Nous étions les tenants du titre à l’issue de l’édition organisée en 1974 au Palais des Sports d’El Menzah. Le 10 avril 1976, la salle Harcha Hassan d’Alger qui pouvait contenir jusqu’à 8000 spectateurs était chauffée à blanc.
Il n’ y avait pas un siège vide. L’atmosphère était irrespirable avec un public qui n’arrêtait pas de pousser derrière ses favoris et qui ne se privait guère d’utiliser d’autres moyens pour encourager ses joueurs. Notre Sept représentatif pouvait alors compter sur Moncef Besbès, Amor Sghaïer, Raouf Ben Samir, El Ouaer, Bechir Belhaj, Khaled Achour, Faouzi Sebabti, Jemaïel et moi-même.
Qu’est-ce qui a changé entre le hand d’hier et d’aujourd’hui ?
Le jeu est aujourd’hui plus rapide, plus puissant. En termes de vélocité et de condition physique, il a énormément évolué. Notre génération était plus technique et plus malicieuse. Le fameux retourné d’un Moncef Ben Amor, l’ancien joueur du Stade Nabeulien, qui peut à présent réussir un tel exploit technique ?
Le handball reste malgré tout la discipline la plus performante parmi le sport tunisien, non ?
Si. Nous aurions même pu remporter le championnat du monde 2005 dans l’édition organisée par notre pays. Nous avons été remontés au score dans les matches décisifs en demi-finale contre l’Espagne et au match de classement devant la France.

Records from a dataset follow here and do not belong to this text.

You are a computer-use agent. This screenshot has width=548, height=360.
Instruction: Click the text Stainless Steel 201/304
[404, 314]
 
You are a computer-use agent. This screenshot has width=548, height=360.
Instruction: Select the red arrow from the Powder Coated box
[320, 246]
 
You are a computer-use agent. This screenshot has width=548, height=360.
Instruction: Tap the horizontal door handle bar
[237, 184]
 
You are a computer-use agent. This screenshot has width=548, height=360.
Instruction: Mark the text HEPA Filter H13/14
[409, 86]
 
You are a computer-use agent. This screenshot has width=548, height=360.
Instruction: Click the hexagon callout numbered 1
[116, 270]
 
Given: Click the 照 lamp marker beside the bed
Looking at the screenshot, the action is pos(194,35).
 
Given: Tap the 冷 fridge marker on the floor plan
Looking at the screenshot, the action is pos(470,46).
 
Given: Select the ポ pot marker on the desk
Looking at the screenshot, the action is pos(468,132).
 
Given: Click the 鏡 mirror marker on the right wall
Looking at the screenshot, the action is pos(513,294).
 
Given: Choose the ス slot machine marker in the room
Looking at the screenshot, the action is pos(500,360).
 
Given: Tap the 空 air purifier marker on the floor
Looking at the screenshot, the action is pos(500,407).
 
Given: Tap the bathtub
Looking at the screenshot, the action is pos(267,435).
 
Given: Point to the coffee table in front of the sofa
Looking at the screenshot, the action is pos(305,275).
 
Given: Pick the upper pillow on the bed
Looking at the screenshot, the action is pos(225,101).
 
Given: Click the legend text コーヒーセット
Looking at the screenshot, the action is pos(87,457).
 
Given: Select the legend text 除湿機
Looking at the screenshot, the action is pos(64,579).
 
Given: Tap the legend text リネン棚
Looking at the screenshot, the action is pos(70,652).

Le sélectionneur Saad Hasanefendic n’était pas à mon avis au niveau de l’événement. En fait, notre hand a de tout temps produit d’excellentes cuvées de joueurs: les Khalladi, Hammou, Baccouche…., puis les Sbabti, Jelili, Lassoued…, ensuite les Khaled Achour, Samir Abassi… Rien que des noms qui font trembler l’adversaire.
Quel est à votre avis le meilleur joueur tunisien de tous les temps ?
Mohamed Lassoued. Il a évolué avec moi en Allemagne. Notre entraîneur a demandé sa naturalisation, et cela démontre à quel point il lui paraissait important. Dois-je rappeler que ce coach-là n’était pas n’importe qui. En effet, il avait conduit son équipe, la Yougoslavie au titre olympique 1972.
Si vous n’étiez pas dans le sport, qu’auriez-vous fait ?
Je ne peux pas m’imaginer ailleurs que dans ce domaine plein de grâce, de charme et de magie. Peut-être aurais-je été juge afin qu’il y ait davantage de justice et d’équité dans la vie.
Quelle est votre devise dans la vie ?
Il faut prendre l’existence comme elle vient, et ne pas trop se la compliquer.
De qui se compose votre famille ?
J’ai épousé Mounira dite Samia en 1978. Nous avons deux filles et un garçon: Sourour, cadre touristique à Paris, Hanène, commerçante, et Ridha, employé dans une compagnie aérienne.
Comment passez-vous votre temps libre ?
Longtemps, je me passionne pour une cause que je trouve sacrée: la relance de Hammam-Lif, la ville où ma famille s’était installée alors que je n’avais que six ans. J’ai œuvré dans cet objectif dans le cadre de l’association «Hammam-Lif Taich» (Vive Hammam-Lif !), une association sociale, sportive et culturelle dont j’ai été le trésorier.
Et à part cette cause ?
Je lis beaucoup, surtout des romans policiers. A la télé, je regarde les documentaires. Je suis aussi mélomane: d’Oum Kalthoum et Abdelhalim Hafedh à Barry White, Diana Ross, James Brown, les Temptations, Led Zeppelin, tout me ravit.
Quel est le livre qui vous a marqué ?
Papillon, d’Henri Charrière.
Votre film préféré ?
Sacco et Vanzetti.
Enfin, êtes-vous optimiste pour l’avenir de notre pays ?
Oui, en dépit de toutes les infos et analyses alarmistes dont nous abreuvent à longueur de journées les médias. La Tunisie va surmonter son «quart d’heure» difficile. Elle dispose de tous les atouts pour passer ce cap.